Something Even Newer: Personalization Trends for Today’s Weddings
When friends of one of our team members married in New Orleans a few years ago, they wanted their wedding to reflect more than just their own preferences and wishes. They believed the ceremony should incorporate and honor the special people in their lives, including the bride’s maternal grandparents who had died long before she was born. A few snapdragons, her late grandmother’s favorite flower, were tucked into her bridal bouquet, and pinned to the ribbons that flowed from it were Army medals awarded decades earlier to her late grandfather. Her paternal grandfather, who had passed away just a few years before, was also there in spirit, represented by a couple of honorary pins he had received as an officer in an organization.
Those small touches reflect a growing trend in weddings: personalization that goes far beyond the something borrowed, something blue traditions we’re used to.
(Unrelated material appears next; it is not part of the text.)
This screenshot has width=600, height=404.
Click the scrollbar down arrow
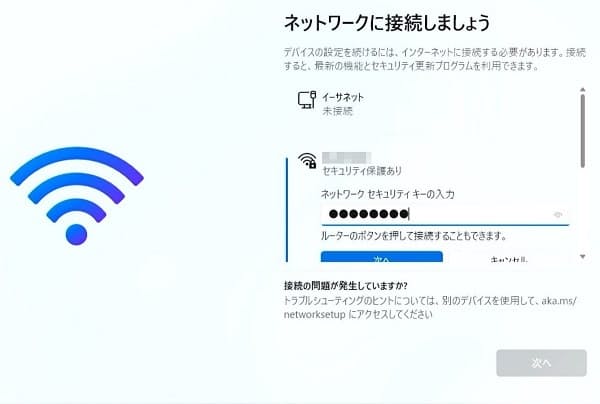click(582, 256)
In fact, some couples are planning weddings that bear little resemblance to the celebrations of their parents’ and grandparents’ day. From mementos being carried down the aisle to signature cocktails served at the reception, customization is everywhere. As Flourish Events’ Allison McDonald said, couples are throwing out the traditional wedding rules and making more meaningful choices, including “personalized vows, nontraditional music, and special unity rituals.
“I have a couple planting a sapling in dirt from both childhood homes,” McDonald told St. Louis Best Bridal. “While traditional wedding parties are still the norm, many are opting to have mismatched numbers on each side, and even the traditional standing placement is open for interpretation!”
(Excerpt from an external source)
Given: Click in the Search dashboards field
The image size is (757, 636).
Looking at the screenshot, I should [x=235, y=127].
How can you add your own special spin to your wedding day? Here are some of the ideas we’ve noticed lately.
· Getting married at a meaningful venue. Neither the bride nor the groom mentioned above is from New Orleans, but they met there as college students. Because the city provided the backdrop to their romance, their wedding in a historic home near the famed French Quarter seemed like a natural choice. It didn’t hurt that it’s a fun city for guests to visit!
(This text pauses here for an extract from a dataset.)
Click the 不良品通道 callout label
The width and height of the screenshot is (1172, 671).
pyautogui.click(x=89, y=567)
· Walking down the aisle on a personalized runner. Custom aisle runners let you print your names or monogram (or any design, really) on non-slip fabric.
· Seating guests in a circle or winding the processional through the crowd. This way, the guests can have a better look at the bride or couple before and during the ceremony. "I love to create a winding aisle when it works out with the layout of the venue. It can look really whimsical and this way the bride gets to walk past more guests than if it were just a straight line down the aisle," says Jennifer Taylor, the founder of A Taylored Affair, told Brides magazine.
· Incorporating hobbies and passions. Hooked on traveling? Instead of a traditional guestbook, have your friends and family sign postcards from all over the world. Share a love of collecting old china or glassware? Incorporate it into your centerpieces or place settings. One bride who had been gifted her great-grandmother’s silver had spoons made into bracelets for each of her attendants.
· Being creative with escort cards or place cards (what’s the difference? Learn more about both here). Anyone can display printed or even hand-calligraphed escort cards to help guests find their tables or seats. To take the idea up a notch and make it far more personal, consider using guests’ photos or even illustrations instead of their names.
· Include your pets. Even if your venue doesn’t allow your pet to be physically present during the ceremony or reception, you can still make your best furry friend part of the day. The experts at Inside Weddings suggest naming a cocktail after them or incorporating their faces into signage, your ceremony program, or other stationery pieces. (Can you imagine an escort card display with a sign that says, Rover Says Sit! So much fun.)
· Making the most of your wedding program. Speaking of signage and stationery, if you’re printing a wedding program, why limit it to celebration details such as a timeline (although providing that information is a must). Todd Fiscus of Todd Events, Dallas, encourages couples to include “factoids about your VIPs VIPs (‘Father Don baptized Steven,’ or ‘Beth's mom makes the best pralines west of the Mississippi’), photos from your engagement shoot, a hand-drawn map illustrating your adventures together—anything that sets the tone for the wedding ahead.”
· Asking a friend, sibling, or even a parent to officiate. After all, who knows you better and can add treasured, shared memories to your day. Ordination is free through the Universal Life Church, American Marriage Ministries, and other organizations.
Whether you incorporate all of these ideas into your day, pick a favorite or two, or decide you prefer a strictly traditional ceremony and reception, planners like Taylor say it’s important to be true to yourself. It’s your day, and you’re creating memories to last a lifetime. You may want to include something blue—but the planning shouldn’t make you feel that way.